The fastest-growing group of Codex users isn't writing code.

OpenAI shared this week that Codex now has more than 5 million weekly active users, up roughly 6x since the desktop app launched in February. The more telling number sits underneath that: knowledge workers make up about 20% of users, and they're growing more than three times faster than developers.

These are people writing reports, building spreadsheets, drafting contracts, running data analysis. Not engineers. The fastest-growing tasks on Codex right now are research and data work, not pull requests.

OpenAI is leaning into the shift. Alongside the usage numbers, the company rolled out a batch of business plugins for the ChatGPT app, hooking Codex into tools like Atlassian, GitLab, Microsoft Suite and Databricks. The pitch is that Codex can sit inside the workflows knowledge workers already live in, rather than being a separate place they have to go.

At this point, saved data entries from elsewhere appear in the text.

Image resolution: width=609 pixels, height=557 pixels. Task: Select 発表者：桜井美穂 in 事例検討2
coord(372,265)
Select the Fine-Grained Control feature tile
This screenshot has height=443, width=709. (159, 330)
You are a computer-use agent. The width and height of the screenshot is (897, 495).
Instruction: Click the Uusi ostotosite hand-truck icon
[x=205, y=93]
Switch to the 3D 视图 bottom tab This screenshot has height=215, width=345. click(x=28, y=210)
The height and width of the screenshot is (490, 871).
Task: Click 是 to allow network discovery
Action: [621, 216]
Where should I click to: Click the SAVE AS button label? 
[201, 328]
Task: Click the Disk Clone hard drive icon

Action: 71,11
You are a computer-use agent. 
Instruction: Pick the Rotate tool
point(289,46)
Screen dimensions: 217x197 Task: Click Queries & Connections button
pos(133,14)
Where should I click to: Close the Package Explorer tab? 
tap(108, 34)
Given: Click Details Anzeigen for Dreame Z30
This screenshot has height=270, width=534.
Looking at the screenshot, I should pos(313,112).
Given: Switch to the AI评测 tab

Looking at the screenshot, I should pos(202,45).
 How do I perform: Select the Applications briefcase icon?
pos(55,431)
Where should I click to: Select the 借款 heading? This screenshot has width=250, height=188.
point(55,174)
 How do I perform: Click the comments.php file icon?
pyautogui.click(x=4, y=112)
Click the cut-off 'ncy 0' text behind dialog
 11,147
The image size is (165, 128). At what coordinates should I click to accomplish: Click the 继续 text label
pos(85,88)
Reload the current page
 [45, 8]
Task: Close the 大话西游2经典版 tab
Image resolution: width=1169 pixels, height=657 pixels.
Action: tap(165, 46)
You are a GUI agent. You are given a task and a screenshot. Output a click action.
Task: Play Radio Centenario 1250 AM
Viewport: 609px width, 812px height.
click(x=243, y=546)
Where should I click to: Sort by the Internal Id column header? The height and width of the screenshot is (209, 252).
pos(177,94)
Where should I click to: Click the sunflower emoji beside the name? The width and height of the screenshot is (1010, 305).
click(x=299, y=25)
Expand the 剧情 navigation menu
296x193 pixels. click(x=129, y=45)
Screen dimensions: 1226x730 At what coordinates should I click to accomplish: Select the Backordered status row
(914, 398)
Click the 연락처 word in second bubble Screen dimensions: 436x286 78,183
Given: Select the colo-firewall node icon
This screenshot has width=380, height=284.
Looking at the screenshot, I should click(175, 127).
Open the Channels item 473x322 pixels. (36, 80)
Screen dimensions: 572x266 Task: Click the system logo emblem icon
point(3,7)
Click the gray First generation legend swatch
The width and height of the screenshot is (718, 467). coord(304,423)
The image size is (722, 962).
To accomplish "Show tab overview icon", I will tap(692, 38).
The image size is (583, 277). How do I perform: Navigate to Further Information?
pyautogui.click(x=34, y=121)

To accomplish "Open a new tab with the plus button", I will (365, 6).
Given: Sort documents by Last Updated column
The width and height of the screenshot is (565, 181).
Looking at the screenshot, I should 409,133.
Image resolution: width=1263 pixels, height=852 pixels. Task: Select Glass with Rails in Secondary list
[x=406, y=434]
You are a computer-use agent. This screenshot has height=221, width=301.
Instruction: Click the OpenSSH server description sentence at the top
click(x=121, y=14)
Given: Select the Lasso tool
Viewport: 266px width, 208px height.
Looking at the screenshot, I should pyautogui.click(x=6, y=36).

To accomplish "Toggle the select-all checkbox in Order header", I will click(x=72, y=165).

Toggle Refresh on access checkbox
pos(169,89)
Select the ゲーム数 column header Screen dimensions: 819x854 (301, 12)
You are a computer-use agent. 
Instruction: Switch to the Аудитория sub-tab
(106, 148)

Virgin Atlantic is the case study OpenAI is putting forward. Richard Masters, the airline's VP of data and AI, said Codex is "moving into a real tool for everyone," with his team using it to turn workshop ideas into working prototypes in a couple of hours instead of weeks.

The hard numbers are coming from the engineering side, though. Neil Letchford, Virgin's VP of digital engineering, said his teams are seeing codebases shrink by 78 to 80% and refactoring jobs that used to take two weeks finish in about 30 minutes. That kind of compression is what's making non-engineers curious in the first place.

The catch is supervision. Stanford researcher Andrew Hall asked a similar agent to update one of his old research papers, and it pulled new data, ran the analyses and made the figures. When a researcher audited the output, it had a lot of errors. The work needed close expert oversight, which is exactly the kind of supervision most knowledge workers can't provide for tasks outside their own field.

Into the Valley

OpenAI wants Codex to be the productivity tool for everyone, and the user numbers say it's getting there. The harder problem is that the people getting real value out of it right now still tend to be the kind of users who can spot when the agent is wrong. A lawyer using it for legal work, an engineer using it for code, an analyst using it for data they understand. Knowledge workers pointing Codex at something outside their expertise don't have that backstop, and the audit step is what currently makes these tools usable only to careful users. Whoever closes that gap gets to define what an AI productivity tool actually looks like next year.